(Task to carry out)
Revise the material starting at the beginning and ending at the line containing "Action: (x=560, y=45)", replacing "GUI agent" with "screen agent" and leaving everything else unchanged. Give back only those lines.

(Records shown)
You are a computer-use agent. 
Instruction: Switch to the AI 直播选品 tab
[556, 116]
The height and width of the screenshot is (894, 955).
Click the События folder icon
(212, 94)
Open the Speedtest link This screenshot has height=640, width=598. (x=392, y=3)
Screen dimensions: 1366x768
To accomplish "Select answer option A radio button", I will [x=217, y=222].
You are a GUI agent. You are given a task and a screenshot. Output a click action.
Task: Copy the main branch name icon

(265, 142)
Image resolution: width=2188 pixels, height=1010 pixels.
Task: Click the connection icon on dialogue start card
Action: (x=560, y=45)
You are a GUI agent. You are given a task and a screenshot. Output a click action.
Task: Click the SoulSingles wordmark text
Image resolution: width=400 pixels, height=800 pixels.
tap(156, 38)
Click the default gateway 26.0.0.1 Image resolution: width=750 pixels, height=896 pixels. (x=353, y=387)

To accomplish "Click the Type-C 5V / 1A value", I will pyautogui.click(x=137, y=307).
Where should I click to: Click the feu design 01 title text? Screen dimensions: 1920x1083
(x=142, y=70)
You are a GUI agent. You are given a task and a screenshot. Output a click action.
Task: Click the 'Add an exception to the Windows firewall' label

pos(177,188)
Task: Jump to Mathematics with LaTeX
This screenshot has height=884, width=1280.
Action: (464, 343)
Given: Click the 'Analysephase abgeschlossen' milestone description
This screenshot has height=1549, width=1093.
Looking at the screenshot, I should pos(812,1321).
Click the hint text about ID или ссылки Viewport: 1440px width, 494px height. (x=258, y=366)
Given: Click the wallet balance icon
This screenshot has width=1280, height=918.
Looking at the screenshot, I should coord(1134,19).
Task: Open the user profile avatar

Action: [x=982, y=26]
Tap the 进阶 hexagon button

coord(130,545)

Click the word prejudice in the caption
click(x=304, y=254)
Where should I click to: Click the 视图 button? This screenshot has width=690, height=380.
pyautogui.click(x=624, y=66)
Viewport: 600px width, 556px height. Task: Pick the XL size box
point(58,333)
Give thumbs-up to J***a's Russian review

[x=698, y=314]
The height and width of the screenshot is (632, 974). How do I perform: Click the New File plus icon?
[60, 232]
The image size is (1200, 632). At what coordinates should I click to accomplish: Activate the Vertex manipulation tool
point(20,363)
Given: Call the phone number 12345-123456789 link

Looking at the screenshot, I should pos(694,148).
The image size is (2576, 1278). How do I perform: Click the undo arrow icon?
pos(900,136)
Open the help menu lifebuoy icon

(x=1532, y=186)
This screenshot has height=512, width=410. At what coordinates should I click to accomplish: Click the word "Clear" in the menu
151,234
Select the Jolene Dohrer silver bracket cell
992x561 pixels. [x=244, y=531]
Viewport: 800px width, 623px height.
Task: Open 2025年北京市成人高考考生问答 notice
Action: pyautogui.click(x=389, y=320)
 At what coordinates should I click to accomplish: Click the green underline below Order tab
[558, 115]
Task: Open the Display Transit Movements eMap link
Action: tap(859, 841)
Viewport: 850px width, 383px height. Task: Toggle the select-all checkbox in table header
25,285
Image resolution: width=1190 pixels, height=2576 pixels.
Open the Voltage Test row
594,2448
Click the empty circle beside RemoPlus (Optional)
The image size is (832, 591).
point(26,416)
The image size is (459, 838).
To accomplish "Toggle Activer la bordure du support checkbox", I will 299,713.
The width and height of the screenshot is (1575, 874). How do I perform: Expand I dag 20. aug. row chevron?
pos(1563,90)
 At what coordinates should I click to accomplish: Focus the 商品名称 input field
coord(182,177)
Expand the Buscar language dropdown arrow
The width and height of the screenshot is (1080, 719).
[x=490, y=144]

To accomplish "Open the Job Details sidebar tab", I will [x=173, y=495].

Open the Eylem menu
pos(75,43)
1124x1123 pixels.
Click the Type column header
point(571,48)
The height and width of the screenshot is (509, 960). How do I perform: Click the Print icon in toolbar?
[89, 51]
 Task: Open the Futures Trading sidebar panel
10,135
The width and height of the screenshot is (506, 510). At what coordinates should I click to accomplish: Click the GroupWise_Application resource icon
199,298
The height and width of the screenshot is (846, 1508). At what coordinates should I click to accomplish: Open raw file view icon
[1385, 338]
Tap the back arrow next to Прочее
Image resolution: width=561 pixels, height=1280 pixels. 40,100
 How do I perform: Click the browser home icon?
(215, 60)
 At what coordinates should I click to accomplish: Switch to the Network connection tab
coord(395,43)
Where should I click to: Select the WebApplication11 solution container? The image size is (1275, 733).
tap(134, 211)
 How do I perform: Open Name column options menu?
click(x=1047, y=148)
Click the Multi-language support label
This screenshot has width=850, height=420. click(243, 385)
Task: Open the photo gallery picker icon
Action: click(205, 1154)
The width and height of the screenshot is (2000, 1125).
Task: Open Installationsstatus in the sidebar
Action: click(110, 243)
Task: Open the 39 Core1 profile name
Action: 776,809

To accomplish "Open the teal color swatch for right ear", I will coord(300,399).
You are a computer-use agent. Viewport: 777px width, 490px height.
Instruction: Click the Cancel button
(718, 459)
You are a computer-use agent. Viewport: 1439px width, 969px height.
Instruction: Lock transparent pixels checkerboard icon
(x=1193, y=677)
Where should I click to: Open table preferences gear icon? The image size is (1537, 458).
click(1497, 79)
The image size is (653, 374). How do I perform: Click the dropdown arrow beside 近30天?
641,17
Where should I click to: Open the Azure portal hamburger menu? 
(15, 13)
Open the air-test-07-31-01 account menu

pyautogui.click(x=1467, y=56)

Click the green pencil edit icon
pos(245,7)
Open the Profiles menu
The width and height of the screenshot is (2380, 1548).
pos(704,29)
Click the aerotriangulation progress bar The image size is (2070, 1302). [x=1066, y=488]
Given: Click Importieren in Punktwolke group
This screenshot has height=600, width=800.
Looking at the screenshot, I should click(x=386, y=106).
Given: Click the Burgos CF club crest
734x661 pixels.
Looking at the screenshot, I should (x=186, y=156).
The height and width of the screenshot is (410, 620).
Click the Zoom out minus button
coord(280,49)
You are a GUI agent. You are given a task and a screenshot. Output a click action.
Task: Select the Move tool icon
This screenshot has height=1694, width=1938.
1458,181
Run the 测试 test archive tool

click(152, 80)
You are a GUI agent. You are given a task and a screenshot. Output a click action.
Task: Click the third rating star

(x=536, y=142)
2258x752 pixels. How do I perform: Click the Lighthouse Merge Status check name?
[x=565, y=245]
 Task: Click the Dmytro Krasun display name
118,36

(Output for this exercise)
You are a computer-use agent. 
Instruction: Switch to the AI 直播选品 tab
[556, 116]
The height and width of the screenshot is (894, 955).
Click the События folder icon
(212, 94)
Open the Speedtest link This screenshot has height=640, width=598. (x=392, y=3)
Screen dimensions: 1366x768
To accomplish "Select answer option A radio button", I will [x=217, y=222].
You are a screen agent. You are given a task and a screenshot. Output a click action.
Task: Copy the main branch name icon

(265, 142)
Image resolution: width=2188 pixels, height=1010 pixels.
Task: Click the connection icon on dialogue start card
Action: (x=560, y=45)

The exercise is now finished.